**対象の文章:**
----------

独断的映画感想文:影裏
日記:2021年2月某日
映画「影裏」を見る.
2020年.監督:大友啓史.
出演:綾野剛(今野秋一),松田龍平(日浅典博),筒井真理子(西山),中村倫也(副島和哉),平埜生成(清人),國村隼(日浅征吾),永島暎子(鈴村早苗),安田顕(日浅馨).
沼田真佑の芥川賞受賞作が原作.岩手に異動となって2年目の今野秋一,唯一親友となった日浅と酒を飲み,釣を楽しむ.しかし日浅は突然退社し,再び彼と会ったのは4ヶ月後,日浅は冠婚葬祭業の契約社員となっていた.日浅とのつき合いは旧に復するかと見え,互いの位置関係の変化から微妙なぎごちなさを含む様になる.一方,今野にはかって2年付き合った福島という恋人があった.2011年3月11日,釜石に出張していた日浅はそのまま消息を絶つ.日浅の親族を訪ねた今野は,思いがけない日浅の影の一面を知ることになる….

----------

**提供された資料:**

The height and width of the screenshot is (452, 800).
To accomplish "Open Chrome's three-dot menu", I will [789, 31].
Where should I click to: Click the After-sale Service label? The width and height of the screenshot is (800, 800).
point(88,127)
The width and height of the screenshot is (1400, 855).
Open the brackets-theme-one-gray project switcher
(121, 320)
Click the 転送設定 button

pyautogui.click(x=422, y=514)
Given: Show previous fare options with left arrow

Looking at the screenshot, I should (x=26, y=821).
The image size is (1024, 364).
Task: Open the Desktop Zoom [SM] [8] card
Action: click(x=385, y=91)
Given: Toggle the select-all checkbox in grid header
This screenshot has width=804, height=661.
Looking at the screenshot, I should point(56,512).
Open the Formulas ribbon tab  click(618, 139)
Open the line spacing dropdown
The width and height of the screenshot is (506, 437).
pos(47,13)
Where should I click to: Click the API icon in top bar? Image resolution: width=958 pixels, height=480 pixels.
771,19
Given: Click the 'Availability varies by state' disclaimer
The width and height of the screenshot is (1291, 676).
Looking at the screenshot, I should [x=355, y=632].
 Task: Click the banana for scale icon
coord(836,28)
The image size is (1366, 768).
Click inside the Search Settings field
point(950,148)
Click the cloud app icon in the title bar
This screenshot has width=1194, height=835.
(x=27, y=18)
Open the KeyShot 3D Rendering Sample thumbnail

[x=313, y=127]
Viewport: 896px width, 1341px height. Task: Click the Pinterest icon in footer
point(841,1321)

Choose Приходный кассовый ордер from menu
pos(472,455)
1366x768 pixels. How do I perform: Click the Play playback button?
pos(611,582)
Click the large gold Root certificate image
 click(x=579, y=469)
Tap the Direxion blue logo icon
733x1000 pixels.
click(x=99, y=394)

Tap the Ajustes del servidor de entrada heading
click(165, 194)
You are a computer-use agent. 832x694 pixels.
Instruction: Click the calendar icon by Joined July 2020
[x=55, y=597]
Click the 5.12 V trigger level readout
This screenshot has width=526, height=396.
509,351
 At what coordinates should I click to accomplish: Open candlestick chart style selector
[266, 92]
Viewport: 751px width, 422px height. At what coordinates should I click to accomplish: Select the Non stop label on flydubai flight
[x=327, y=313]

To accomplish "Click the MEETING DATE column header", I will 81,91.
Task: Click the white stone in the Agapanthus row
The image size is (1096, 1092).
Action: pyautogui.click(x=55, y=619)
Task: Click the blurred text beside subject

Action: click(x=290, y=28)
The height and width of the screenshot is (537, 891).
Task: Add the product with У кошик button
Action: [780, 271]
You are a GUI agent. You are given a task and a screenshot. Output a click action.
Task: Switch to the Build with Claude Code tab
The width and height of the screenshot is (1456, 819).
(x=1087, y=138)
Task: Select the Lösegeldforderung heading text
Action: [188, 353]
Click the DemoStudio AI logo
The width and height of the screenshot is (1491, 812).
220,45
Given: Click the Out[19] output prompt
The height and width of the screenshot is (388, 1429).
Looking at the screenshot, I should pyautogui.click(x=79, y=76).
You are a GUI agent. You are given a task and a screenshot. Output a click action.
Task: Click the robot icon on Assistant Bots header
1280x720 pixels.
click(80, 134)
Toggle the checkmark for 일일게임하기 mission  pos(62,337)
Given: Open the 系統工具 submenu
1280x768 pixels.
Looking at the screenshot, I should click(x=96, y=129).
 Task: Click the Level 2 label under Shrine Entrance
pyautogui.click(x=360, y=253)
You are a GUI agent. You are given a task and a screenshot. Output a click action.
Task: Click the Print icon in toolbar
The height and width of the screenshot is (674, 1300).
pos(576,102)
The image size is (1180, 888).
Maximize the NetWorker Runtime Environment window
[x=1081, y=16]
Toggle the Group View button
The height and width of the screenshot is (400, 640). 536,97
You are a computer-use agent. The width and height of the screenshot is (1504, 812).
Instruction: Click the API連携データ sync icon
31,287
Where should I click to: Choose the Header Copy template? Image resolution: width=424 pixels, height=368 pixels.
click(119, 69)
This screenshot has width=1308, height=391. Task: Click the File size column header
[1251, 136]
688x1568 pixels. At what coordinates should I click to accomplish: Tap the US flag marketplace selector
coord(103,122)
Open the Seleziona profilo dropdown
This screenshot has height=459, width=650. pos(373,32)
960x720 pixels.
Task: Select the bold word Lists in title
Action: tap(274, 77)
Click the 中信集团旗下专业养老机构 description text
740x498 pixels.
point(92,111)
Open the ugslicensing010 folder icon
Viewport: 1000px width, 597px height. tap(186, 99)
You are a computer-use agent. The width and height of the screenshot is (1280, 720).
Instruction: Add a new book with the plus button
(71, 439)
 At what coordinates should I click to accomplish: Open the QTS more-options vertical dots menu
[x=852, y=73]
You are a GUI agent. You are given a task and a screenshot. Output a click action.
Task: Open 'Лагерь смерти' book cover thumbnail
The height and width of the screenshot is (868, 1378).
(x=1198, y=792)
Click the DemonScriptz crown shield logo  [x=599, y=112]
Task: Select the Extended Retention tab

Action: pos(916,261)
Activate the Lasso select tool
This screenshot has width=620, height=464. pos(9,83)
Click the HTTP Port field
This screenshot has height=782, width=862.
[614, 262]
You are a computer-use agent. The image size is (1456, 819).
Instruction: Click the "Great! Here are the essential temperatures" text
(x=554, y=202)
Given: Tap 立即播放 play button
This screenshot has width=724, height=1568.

----------

**やること一覧:**
(1) 感想文の後に並ぶ行のうち、「Task: Click the white」を含む行から「Looking at the screenshot, I should pyautogui.click(x=79, y=76).」を含む行までを、両端の行も含めてそのまま書き写すこと。
(2) 映画「影裏」の感想文を、最後の文の後から書き継ぐこと。

**課題ごとの解答:**
(1)
Task: Click the white stone in the Agapanthus row
The image size is (1096, 1092).
Action: pyautogui.click(x=55, y=619)
Task: Click the blurred text beside subject

Action: click(x=290, y=28)
The height and width of the screenshot is (537, 891).
Task: Add the product with У кошик button
Action: [780, 271]
You are a GUI agent. You are given a task and a screenshot. Output a click action.
Task: Switch to the Build with Claude Code tab
The width and height of the screenshot is (1456, 819).
(x=1087, y=138)
Task: Select the Lösegeldforderung heading text
Action: [188, 353]
Click the DemoStudio AI logo
The width and height of the screenshot is (1491, 812).
220,45
Given: Click the Out[19] output prompt
The height and width of the screenshot is (388, 1429).
Looking at the screenshot, I should pyautogui.click(x=79, y=76).

(2)
原作の短編は予想外の長尺映画となった.しかし描かれる岩手の自然,山河は誠に美しい.演じる俳優もその実力をいかんなく発揮し,実に見応えあり.特に松田龍平は日浅というとらえどころのない人物を絶妙に表現し,綾野剛は陰影ある今野をリアルに演じて印象的.
今野がゲイであることは,原作ではそれほどはっきりと描いてはいなかったように思うが,本作では物語の結末はそこに着地する.それはそれで納得できる.親密な時間を過ごした今野と日浅,にもかかわらず,お互いにその影の部分を見せずに別れることになった.その物語は心に残る.
★★★★(★5個が満点).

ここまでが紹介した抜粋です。